Additional Chief Secretary of Maharashtra government’s Public Health Department T C Benjamin, in inviting the US team, said that nearly 40 of the state’s surgeons and physicians of other specialties who work in EMS are expected to participate.
 
Benjamin, while thanking the US team for coming over to train the Indian surgeons and other physicians, said the state stood to benefit by their “deep and varied experience in trauma care, which will be of immense use to us at this juncture when we are about to launch Emergency Medical Services in the state of Maharashtra.’
 
In his missive to each member of the US team, made available to rediff.com, Benjamin said, “My department has embarked on the Maharashtra Emergency Medical Services Project and I am expecting the first ambulance to be on the road by the third week of July 2013.”
 
Dr Shah said that such a training programme would “provide a platform for Maharashtra trauma centres to interact and get assistance from the University of Maryland’s Shock Trauma Centre in the areas of research, CME (continuing medical education), joint projects, etc.”
 
He said the announcement by Benjamin of the initiation of the EMS and Trauma Centres in Mumbai would be the “phase one” because it would be “amalgamating expertise and services of 24 Mumbai hospitals -- four medical college hospitals, government and municipal hospitals, and 10 major private hospitals.”
 
“Later, hopefully the services will cover the entire Maharashtra state,” he added, “and our ultimate goal is to use this as the template for these American-like EMS and trauma centers all across India.”
 
He also lauded Dr Shah, saying that “his passion and zeal for this project is obvious, and I simply could not say no.”
 
The Delhi-born Joshi, , who has been with the University of Maryland’s Shock Trauma Centre for the past 30 years, said, “The vision of STC along with my personal goal has been that every individual on this planet should receive the best trauma care.”
 
“So many Indian nationals succumb from trauma and inability to receive adequate trauma care.

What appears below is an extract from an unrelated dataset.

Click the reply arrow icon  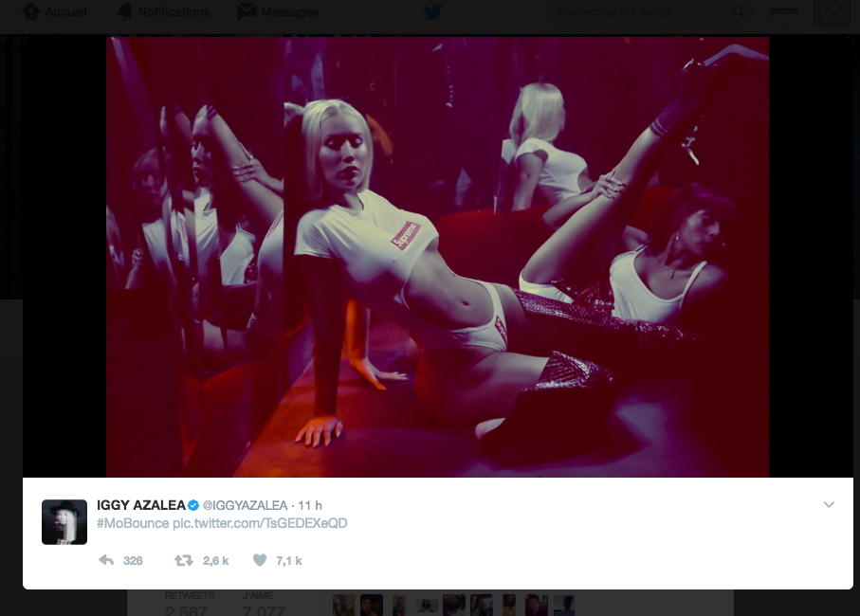pos(106,560)
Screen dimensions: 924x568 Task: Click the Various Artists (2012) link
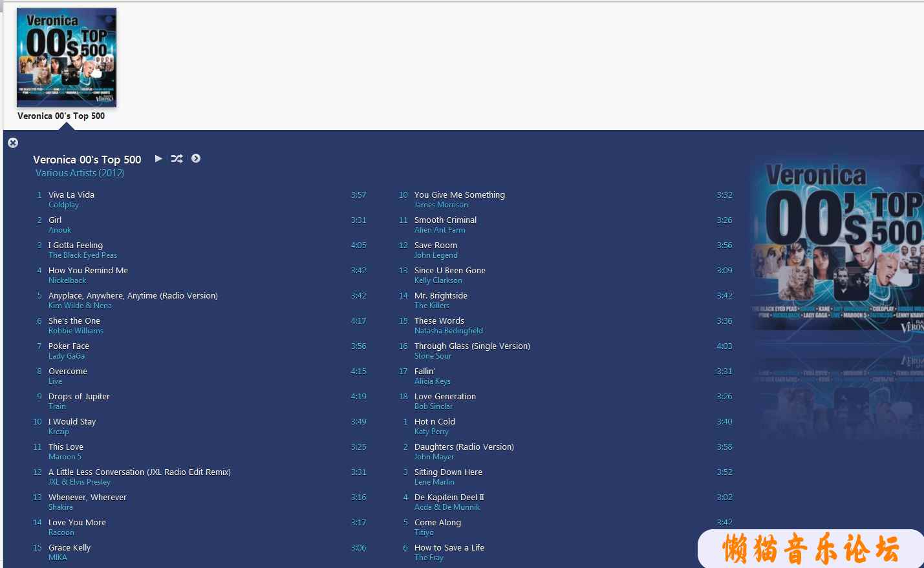coord(80,173)
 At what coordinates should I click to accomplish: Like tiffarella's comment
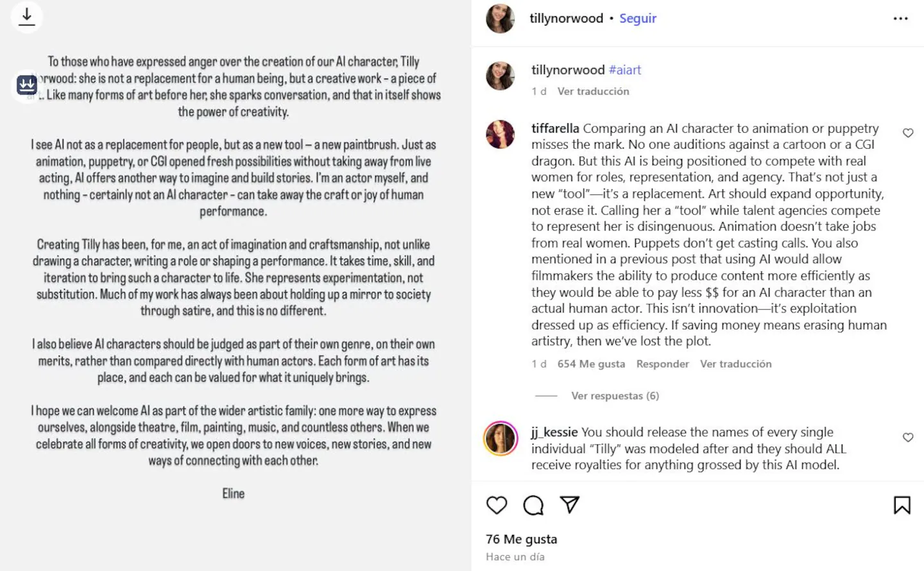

It is heartening to note that the state government of Maharashtra has committed itself to initiating organised trauma care and thereby helping the citizens of Maharashtra,” he said.
 
Dr Joshi,  who received her MBBS from AIIMS, New Delhi, said, “Most Indians have had a personal encounter with some kind of trauma which has left a lasting impressing on all of us Indian Americans. This problem affects every household in some way or other and unfortunately strikes the core population of India -- young men, who are the bread winners of the family.”
 
Joshi said, “This is why this mission is very important to us. Even with a tight economy and major time constraints, we are still willing to invest our time, money and tremendous effort to the success of developing the trauma programme in Maharashtra,” she said.